Menurut M. Yanuarto Bramuda, kepala Dinas Dinas Kebudayaan dan Pariwisata (Disbudpar) Kabupaten Banyuwangi, pihaknya akan melakukan evaluasi dan kajian ulang terkait program kepariwisataan Banyuwangi. "Prioritas kami saat ini bukan bagaimana orang datang, tapi prioritas kami adalah penyelamatan orang. Jadi, fokus pada program penyelamatan sambil melaksanakan evaluasi kondisi destinasi wisata yang ada," ujarnya.

Pria yang akrab disapa Bram itu  melanjutkan, selain melakukan program pembinaan, Dinas Kebudayaan dan Pariwisata juga terus menyamakan persepsi dengan pengelola destinasi wisata dan kelompok sadar wisata (pokdarwis). Tujuannya untuk melakukan koordinasi, siapa tahu nanti pada saat libur Hari Raya Idul Fitri apabila kondisi sudah membaik, Banyuwangi sudah siap menerima wisatawan  yang datang.

"Artinya saat ini pemerintah memang betul betul fokus pada penyelamatan orang bukan bagaimana target untuk mendatangkan orang," imbuh Bram.

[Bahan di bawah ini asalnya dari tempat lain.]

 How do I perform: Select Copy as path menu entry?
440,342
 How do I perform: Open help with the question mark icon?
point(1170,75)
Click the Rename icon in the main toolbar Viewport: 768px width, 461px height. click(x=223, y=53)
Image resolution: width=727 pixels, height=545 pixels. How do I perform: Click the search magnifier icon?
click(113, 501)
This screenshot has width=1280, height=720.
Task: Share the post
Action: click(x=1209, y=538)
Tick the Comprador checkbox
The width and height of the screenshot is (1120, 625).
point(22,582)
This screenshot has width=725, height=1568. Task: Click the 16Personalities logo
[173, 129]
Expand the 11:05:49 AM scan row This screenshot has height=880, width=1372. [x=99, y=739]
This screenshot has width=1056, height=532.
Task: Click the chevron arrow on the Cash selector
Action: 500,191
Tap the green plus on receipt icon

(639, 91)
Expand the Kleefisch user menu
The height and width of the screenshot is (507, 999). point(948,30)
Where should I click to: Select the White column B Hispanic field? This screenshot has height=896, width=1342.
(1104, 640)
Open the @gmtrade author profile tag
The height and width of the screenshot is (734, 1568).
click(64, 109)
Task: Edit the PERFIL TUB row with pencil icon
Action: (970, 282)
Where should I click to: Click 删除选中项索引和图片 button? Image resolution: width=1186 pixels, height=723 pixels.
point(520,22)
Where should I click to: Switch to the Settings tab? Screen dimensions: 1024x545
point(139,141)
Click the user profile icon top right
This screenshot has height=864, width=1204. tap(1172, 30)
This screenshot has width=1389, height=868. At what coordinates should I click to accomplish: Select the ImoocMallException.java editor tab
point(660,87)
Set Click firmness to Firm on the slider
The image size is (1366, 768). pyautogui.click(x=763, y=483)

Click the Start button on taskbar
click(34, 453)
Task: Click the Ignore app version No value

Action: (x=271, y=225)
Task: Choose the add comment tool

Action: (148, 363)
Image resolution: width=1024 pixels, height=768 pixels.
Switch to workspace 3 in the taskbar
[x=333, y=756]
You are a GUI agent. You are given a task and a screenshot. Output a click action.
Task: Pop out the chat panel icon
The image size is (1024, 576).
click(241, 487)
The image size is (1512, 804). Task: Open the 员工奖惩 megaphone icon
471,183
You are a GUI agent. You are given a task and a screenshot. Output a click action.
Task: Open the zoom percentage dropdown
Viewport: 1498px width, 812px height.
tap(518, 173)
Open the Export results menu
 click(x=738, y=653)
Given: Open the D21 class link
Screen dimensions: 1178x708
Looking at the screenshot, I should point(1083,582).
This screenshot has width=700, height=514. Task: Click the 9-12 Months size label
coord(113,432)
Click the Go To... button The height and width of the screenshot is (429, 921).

Target kunjungan wisatawan asing ke Banyuwangi sendiri sepuluh ribu orang. Sedangkan target wisatawan domestik 5,5 juta orang. "Artinya tentu ada koreksi karena ini kan masalah dunia. Kami tahu dan menyadari bahwa sehebat apa pun promosi Banyuwangi, kalau kondisi seperti ini, ya otomatis terdampak semuanya," ucapnya.

Bagaimana dengan program Banyuwangi Festival (B- Fest)? Menurut Bram, pemerintah tentu akan mengkaji ulang. Yang jelas sampai bulan Mei, Banyuwangi sudah memutuskan menutup (hole) program B Fest tiga bulan. Yakni Maret, April, dan Mei karena itu mengundang banyak orang. Penutupan itu termasuk sebagai bentuk empati kepada dunia yang tengah berduka dengan adanya pandemi wabah covid-19.

Apakah ada rencana meniadakan seluruh gelaran B Fest tahun 2020? Bram menegaskan pihaknya melihat dan mempertimbangkan situasi  yang ada. "Kami akan melihat perkembangan situasi dan kondisinya. Makanya tadi beberapa karena melihat  pemerintah pusat sudah menetapkan masa tanggap darurat sampai  29 Mei 2020, Banyuwangi akan mematuhi dan mengikuti imbauan dari pemerintah," ujar dia.